*TO DO*: Identify and copy every line below that contains the word "Enable". Case counts.

*Lines excerpted from a collection*:
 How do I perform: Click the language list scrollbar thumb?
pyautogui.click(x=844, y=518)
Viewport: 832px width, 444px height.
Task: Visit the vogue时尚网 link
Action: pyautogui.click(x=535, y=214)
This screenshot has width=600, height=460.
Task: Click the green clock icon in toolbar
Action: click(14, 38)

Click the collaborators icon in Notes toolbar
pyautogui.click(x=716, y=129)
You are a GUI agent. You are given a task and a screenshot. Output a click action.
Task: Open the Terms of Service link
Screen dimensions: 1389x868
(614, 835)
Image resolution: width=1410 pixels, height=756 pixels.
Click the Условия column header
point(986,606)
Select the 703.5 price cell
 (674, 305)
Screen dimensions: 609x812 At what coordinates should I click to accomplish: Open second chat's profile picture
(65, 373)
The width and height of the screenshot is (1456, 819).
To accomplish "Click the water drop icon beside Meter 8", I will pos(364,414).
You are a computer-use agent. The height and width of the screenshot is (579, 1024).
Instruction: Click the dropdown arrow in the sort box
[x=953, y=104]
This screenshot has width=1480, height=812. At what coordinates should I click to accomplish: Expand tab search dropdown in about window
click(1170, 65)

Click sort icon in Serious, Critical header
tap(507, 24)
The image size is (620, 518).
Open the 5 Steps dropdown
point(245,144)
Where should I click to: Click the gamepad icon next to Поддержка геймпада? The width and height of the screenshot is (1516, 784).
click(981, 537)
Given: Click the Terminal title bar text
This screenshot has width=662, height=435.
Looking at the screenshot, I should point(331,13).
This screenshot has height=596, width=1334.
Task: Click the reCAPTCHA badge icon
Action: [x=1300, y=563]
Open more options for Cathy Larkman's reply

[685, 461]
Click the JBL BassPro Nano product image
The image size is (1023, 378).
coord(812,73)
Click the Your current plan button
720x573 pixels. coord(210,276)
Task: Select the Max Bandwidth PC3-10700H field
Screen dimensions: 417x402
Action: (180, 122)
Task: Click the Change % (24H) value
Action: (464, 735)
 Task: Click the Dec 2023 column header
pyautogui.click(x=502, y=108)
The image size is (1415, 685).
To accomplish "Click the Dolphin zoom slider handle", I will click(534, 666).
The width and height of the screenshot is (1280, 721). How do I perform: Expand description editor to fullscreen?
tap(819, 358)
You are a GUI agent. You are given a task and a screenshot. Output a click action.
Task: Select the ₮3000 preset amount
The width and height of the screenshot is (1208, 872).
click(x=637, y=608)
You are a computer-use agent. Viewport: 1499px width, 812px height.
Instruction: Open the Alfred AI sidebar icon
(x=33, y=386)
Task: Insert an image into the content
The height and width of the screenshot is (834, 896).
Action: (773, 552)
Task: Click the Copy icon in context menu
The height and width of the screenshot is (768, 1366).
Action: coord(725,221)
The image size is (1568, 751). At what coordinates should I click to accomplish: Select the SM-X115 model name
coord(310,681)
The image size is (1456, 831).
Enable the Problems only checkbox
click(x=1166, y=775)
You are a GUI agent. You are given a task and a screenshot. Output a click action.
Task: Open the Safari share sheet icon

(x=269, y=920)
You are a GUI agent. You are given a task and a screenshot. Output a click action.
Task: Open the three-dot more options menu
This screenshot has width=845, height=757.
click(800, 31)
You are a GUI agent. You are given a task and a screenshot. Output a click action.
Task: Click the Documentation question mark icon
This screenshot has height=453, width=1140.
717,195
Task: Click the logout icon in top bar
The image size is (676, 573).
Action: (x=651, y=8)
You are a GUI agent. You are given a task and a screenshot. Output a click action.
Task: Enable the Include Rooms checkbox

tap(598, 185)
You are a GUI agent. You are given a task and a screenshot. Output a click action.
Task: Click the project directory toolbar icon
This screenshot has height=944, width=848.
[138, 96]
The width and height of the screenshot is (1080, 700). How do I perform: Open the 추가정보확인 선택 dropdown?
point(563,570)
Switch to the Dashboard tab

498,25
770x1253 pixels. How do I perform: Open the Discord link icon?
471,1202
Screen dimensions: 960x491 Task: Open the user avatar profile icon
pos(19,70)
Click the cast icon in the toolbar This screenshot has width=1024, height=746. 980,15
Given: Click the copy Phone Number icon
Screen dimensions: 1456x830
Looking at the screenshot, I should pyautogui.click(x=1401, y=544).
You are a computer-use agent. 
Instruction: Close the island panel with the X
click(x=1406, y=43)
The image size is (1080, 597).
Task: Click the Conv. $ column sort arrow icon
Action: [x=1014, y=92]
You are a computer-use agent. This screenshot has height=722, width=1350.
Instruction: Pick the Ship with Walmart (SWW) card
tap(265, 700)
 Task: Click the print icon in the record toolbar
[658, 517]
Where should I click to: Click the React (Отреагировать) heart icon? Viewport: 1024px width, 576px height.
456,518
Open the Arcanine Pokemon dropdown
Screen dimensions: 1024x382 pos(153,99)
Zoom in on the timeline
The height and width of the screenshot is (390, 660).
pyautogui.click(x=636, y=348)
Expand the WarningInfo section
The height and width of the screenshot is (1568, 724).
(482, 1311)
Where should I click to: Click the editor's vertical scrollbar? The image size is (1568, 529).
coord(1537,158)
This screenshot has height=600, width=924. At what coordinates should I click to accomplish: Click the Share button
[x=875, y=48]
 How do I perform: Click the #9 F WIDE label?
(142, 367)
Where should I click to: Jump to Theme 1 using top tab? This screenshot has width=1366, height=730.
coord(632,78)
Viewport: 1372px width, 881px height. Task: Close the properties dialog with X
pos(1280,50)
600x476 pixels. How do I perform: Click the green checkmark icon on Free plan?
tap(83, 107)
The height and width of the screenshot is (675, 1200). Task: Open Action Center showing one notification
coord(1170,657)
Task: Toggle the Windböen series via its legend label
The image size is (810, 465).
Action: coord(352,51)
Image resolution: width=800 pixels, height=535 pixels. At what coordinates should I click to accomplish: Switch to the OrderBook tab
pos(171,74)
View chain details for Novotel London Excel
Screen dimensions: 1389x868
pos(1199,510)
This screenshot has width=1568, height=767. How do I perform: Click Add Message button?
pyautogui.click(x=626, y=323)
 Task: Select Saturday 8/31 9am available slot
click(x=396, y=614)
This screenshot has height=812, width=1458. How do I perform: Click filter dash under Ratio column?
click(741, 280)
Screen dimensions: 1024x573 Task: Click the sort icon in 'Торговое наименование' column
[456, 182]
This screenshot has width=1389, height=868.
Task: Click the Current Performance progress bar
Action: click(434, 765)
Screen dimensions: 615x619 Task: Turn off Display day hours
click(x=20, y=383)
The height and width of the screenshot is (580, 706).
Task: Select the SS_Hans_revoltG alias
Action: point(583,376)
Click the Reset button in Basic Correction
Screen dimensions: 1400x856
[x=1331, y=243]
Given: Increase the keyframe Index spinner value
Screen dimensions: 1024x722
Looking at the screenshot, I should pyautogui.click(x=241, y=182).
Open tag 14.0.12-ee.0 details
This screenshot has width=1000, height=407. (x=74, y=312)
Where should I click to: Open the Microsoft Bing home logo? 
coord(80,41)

*SOLUTION TO THIS EXERCISE*:
Enable the Problems only checkbox
Task: Enable the Include Rooms checkbox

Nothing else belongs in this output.